## How to complete this task:
Repeat every record exactly, but keep images out of the copy.

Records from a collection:
+---+

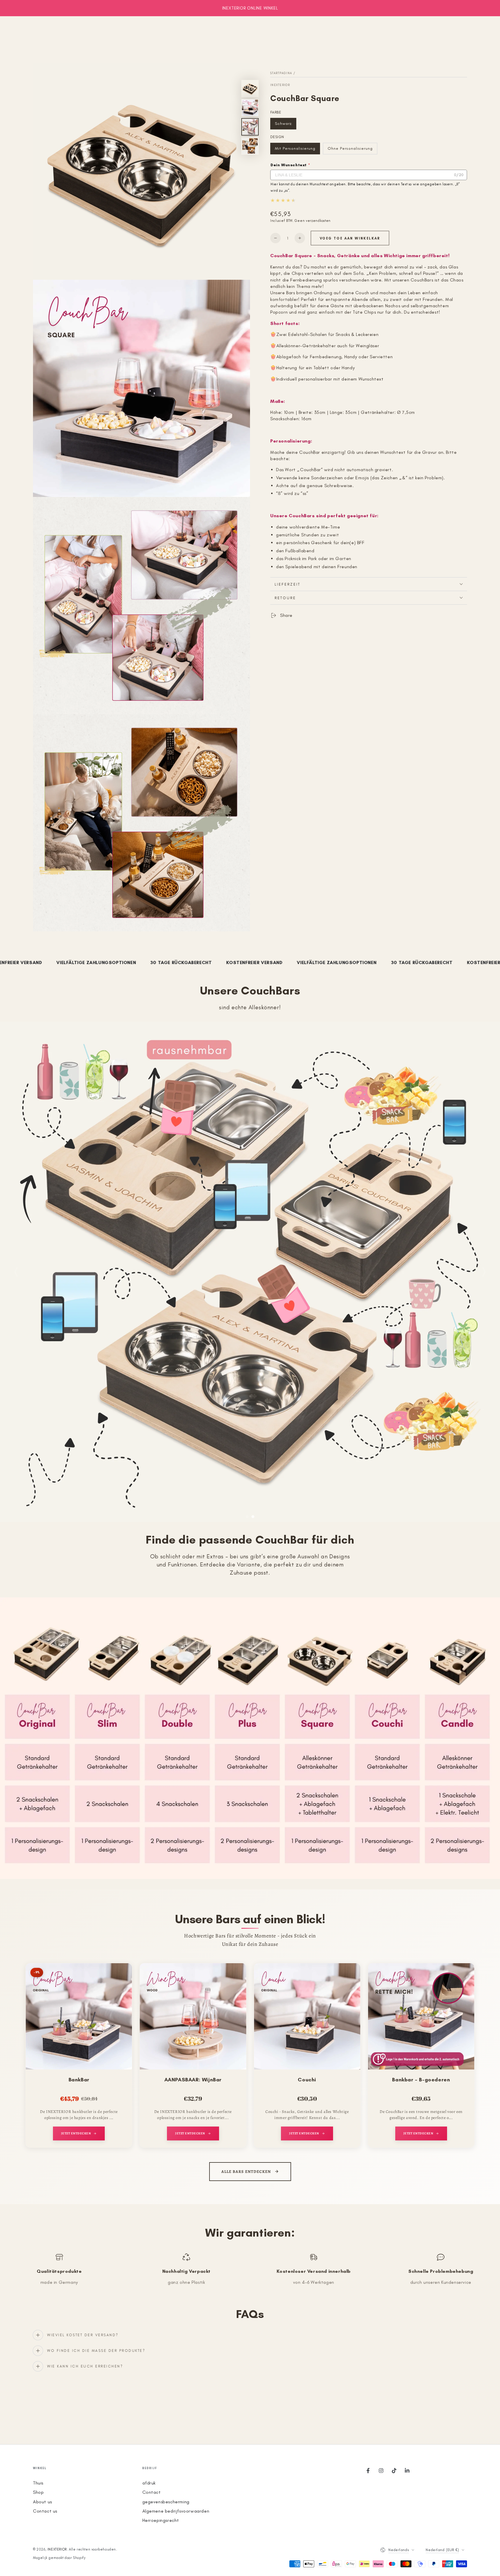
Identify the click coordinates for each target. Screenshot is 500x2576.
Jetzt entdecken (76, 2133)
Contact (151, 2492)
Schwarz (285, 125)
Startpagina (281, 73)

+---+

## Exercise answer:
Identify the click coordinates for each target. Screenshot is 500x2576.
Jetzt entdecken (76, 2133)
Contact (151, 2492)
Schwarz (285, 125)
Startpagina (281, 73)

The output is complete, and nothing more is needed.